100年ぐらいの単位で歴史を見ると、人類社会は多くの問題を解決し良くなってきている。
ベストセラーとなった「ファクトフルネス」(ハンス・ロスリングほか著)では、時を重ねるごとに少しずつ、世界は良くなっている事実が豊富なデータで示されている。
「自然災害での毎年の死亡者は過去100年で半分以下に減っている」、「世界で極度の貧困にある人の割合も過去20年間で半分になっている」などの事実だ。ほかにも「世界の平均寿命はおよそ70歳」であるというし、「電気が使える人は、世界人口の80%」だという。
俗耳に入り易い「悪化し続ける世界」などという幻想より、世界は相当に豊かであり、年を経る毎に良くなっている。
郷土長野県の進歩も著しい
長野県も同様だ。70年程前には、この地で食べていくことが出来ないため、全国で最も多くの人を満州に送った歴史がある。それが今では都道府県別GDPにあたる「県内総生産」では全国18位(2017年度)にまで成長している。
女性の平均寿命も1947年には57.61才だったものが、2015年は87.67才とこの70年ほどの間に30歳も伸びて、おまけに全国1位に躍進している。因みに男性も全国2位という幸せな県になっている。
交通面の改善も凄まじい。昭和の時代には、東京までは在来線特急で3時間だったものが、平成での新幹線開通により、長野駅から東京駅までは80分が当たり前となった。リニア中央新幹線が開通すれば、飯田駅から東京駅までも40分が当たり前という時代になる。
このように世界も我が郷土も、年を経る毎に良くなっているというのが現実だ。
過度な悲観的空気は百害あって一利なし
今回の感染症にしても例外ではない。日々、知識や治療方法も蓄積されてきており、死者数も減っている。ピークに一日120人程度出ていた死者数も50人程度に収まっている。

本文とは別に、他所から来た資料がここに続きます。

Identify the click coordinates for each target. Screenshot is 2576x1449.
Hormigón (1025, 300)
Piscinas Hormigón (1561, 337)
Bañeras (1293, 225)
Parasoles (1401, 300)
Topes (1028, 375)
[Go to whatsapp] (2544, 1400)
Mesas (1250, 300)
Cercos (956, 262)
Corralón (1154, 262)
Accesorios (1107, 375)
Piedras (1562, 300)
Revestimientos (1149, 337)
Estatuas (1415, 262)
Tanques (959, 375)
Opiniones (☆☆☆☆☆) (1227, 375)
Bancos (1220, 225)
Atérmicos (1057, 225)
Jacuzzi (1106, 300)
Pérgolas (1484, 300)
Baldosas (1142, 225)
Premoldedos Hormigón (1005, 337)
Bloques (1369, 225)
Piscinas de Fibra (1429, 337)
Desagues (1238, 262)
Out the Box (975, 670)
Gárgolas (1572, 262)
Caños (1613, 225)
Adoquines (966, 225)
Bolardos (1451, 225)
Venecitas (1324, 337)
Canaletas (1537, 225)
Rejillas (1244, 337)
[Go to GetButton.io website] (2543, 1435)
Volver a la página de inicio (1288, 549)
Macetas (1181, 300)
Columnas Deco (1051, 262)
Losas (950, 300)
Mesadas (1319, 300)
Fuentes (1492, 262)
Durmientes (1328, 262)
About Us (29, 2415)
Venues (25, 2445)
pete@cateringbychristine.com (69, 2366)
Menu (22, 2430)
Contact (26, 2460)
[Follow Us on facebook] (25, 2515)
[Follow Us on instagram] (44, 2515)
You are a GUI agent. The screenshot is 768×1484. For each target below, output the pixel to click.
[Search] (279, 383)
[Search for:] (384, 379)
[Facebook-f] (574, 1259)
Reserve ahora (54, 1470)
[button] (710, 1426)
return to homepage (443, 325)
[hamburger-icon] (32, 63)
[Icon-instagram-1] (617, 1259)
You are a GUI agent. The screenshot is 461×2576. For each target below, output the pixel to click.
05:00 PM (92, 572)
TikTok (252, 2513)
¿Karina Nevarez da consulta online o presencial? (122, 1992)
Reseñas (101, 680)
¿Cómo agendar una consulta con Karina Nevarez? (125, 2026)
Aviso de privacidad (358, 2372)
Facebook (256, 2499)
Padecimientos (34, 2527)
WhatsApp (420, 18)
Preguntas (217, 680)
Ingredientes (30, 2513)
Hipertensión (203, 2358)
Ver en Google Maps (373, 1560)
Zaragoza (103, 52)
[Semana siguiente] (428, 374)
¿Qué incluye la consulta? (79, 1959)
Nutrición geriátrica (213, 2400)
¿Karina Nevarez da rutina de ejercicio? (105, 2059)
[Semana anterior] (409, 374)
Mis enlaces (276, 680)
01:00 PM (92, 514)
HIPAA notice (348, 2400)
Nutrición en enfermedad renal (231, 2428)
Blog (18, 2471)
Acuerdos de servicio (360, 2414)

これは三大疾病であるガンの968人、心臓病518人、脳卒中338人などの一日当たりの死者数と比較してみると過剰に怯えるほどの水準ではないこと分かる。
ところが、コロナ感染を恐れるがあまり、各自治体で三大疾病予防のための運動に出てこない高齢者が増えているという声をよく耳にする。「角を矯めて牛を殺す」とまでは言い過ぎかもしれないが、「コロナを矯めて、三大疾病を悪化さす」ことになりかねはしないか憂慮される。
このように過度に悲観的な空気が広く蔓延することは、百害あって一利なしだ。
そもそもそ悲観的に生きていては辛いだけで、「頑張ろう」という気持ちにはなれまい。
ヘレン・ケラーの言葉にあるように「未来を開く鍵は楽観主義」だと思っている。